WHAT TO PRODUCE | Retype all the entries word for word, but omit the pictures.

Stored data
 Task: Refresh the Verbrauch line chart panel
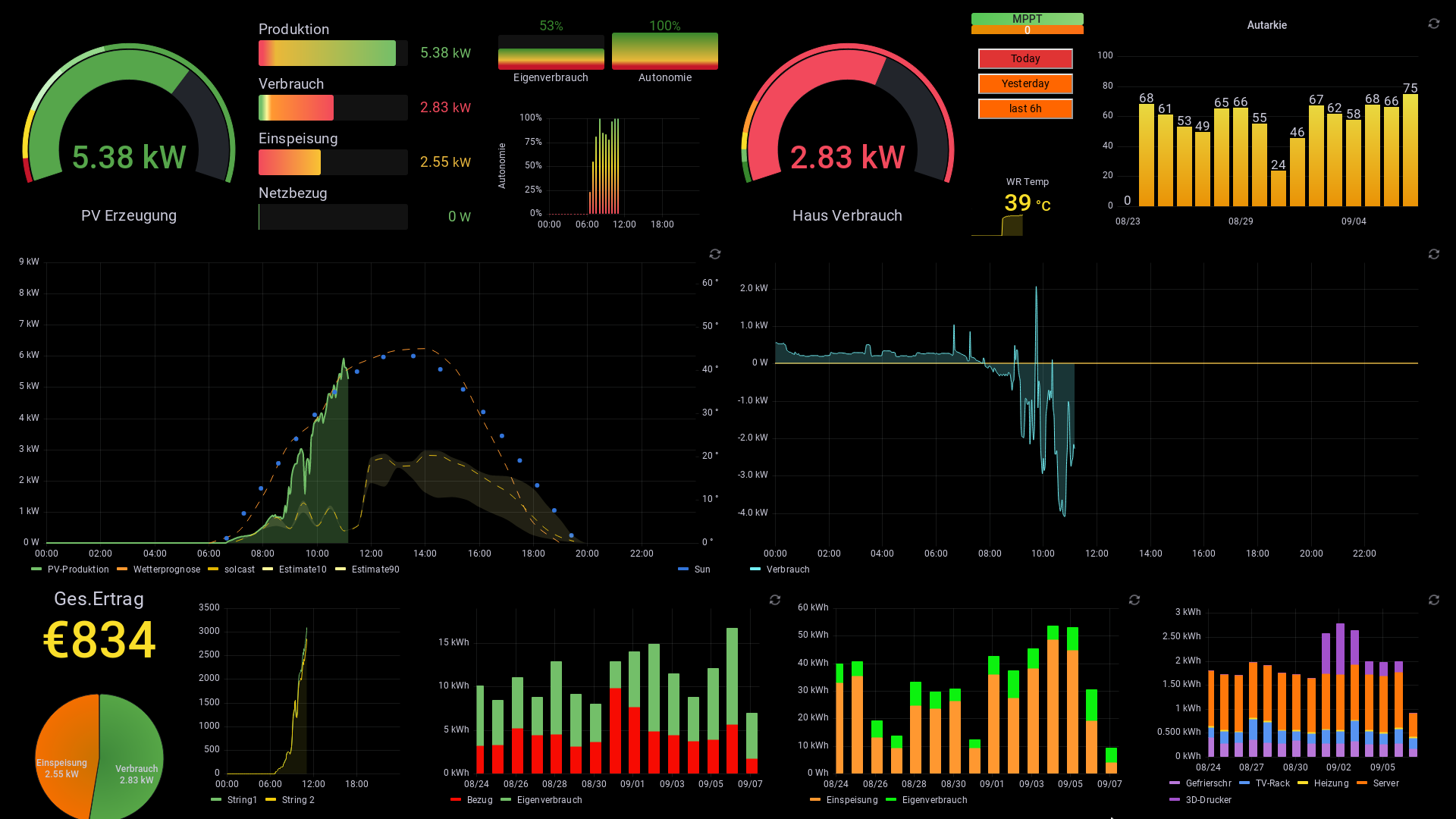(1433, 254)
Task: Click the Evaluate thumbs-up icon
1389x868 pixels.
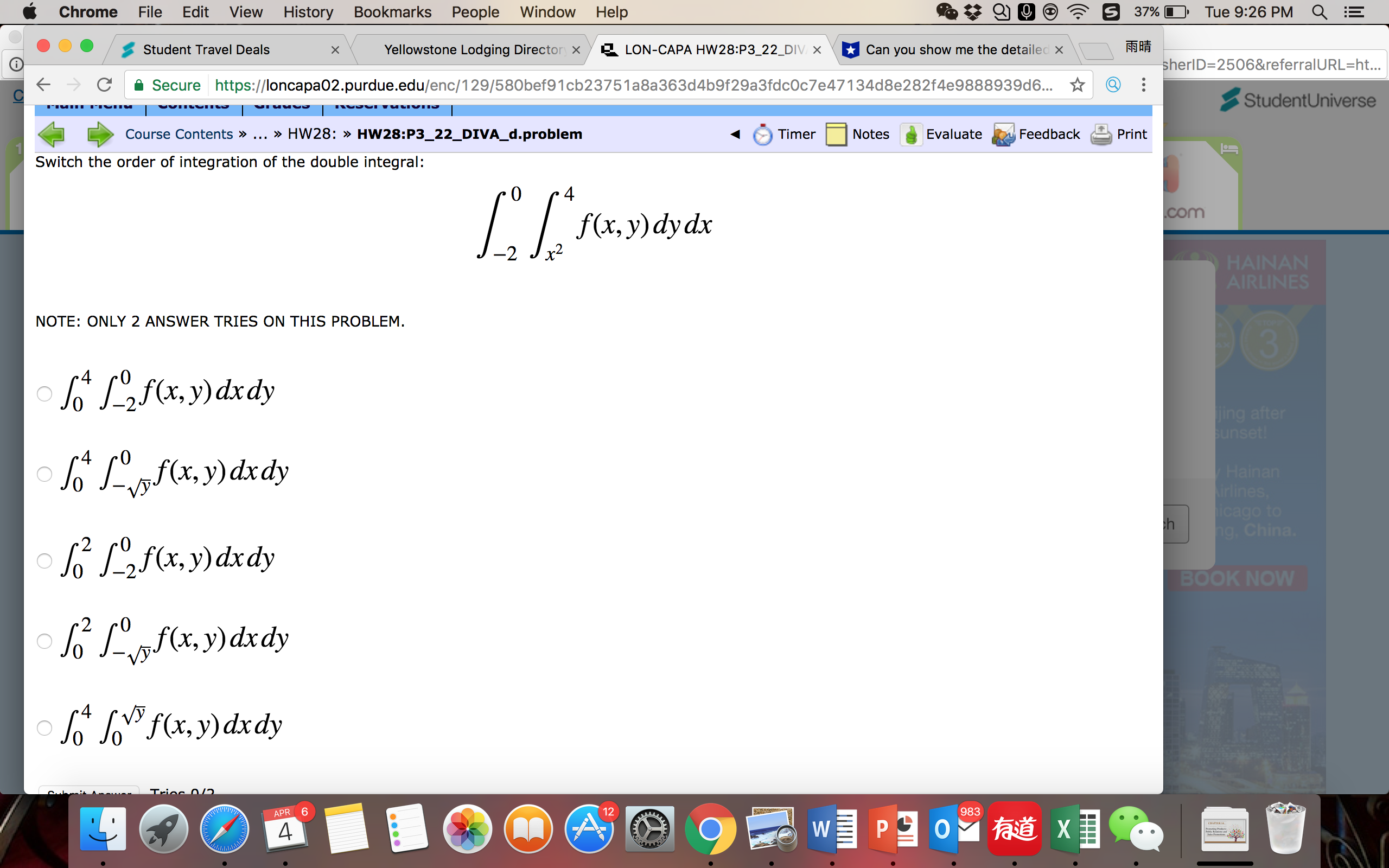Action: 910,135
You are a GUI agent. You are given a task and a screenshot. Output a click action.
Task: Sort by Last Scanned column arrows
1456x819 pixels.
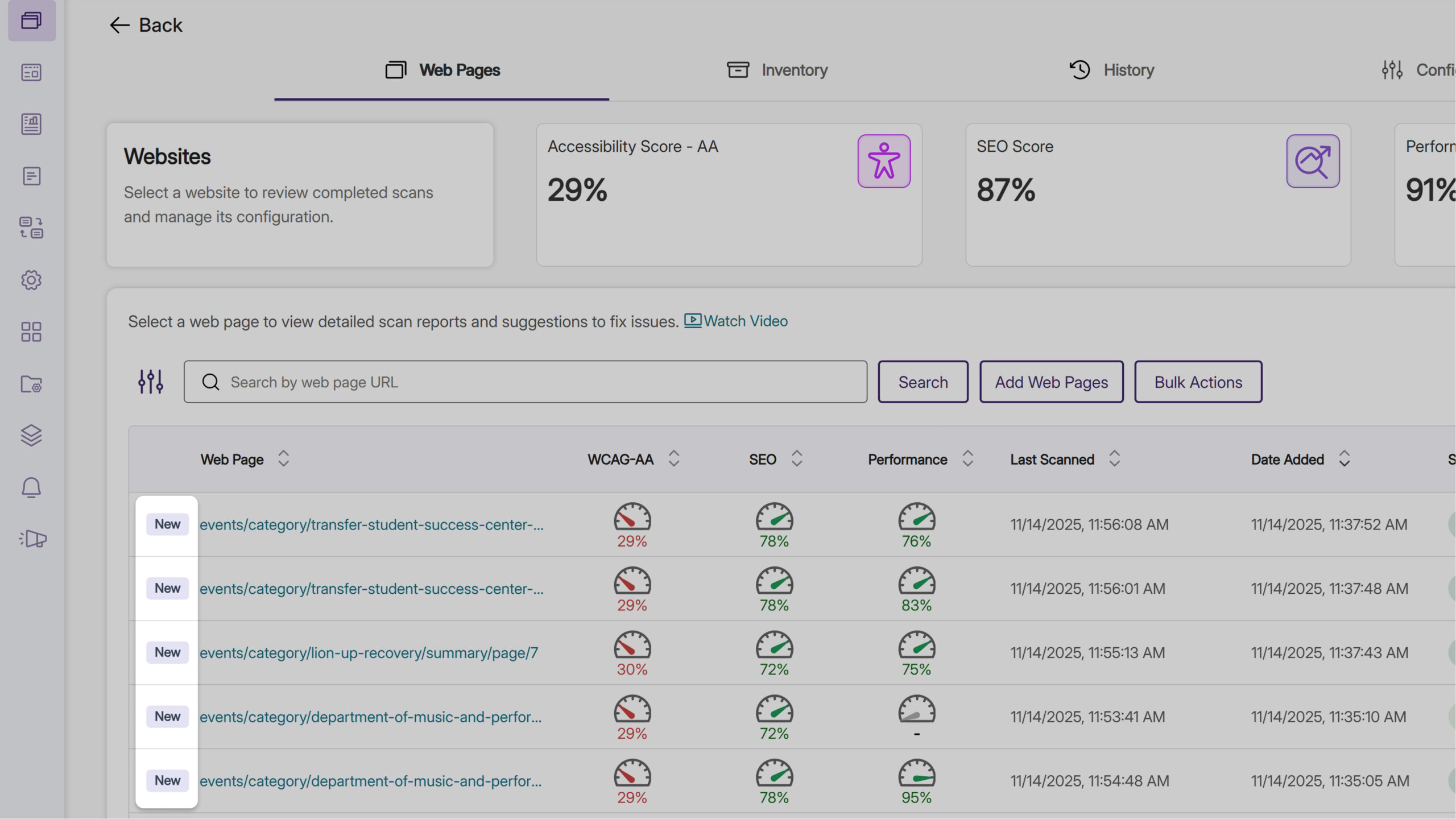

SOLUTION TO THE EXERCISE |
 Task: Refresh the Verbrauch line chart panel
(1433, 254)
Task: Click the Evaluate thumbs-up icon
1389x868 pixels.
Action: 910,135
You are a GUI agent. You are given a task and a screenshot. Output a click action.
Task: Sort by Last Scanned column arrows
1456x819 pixels.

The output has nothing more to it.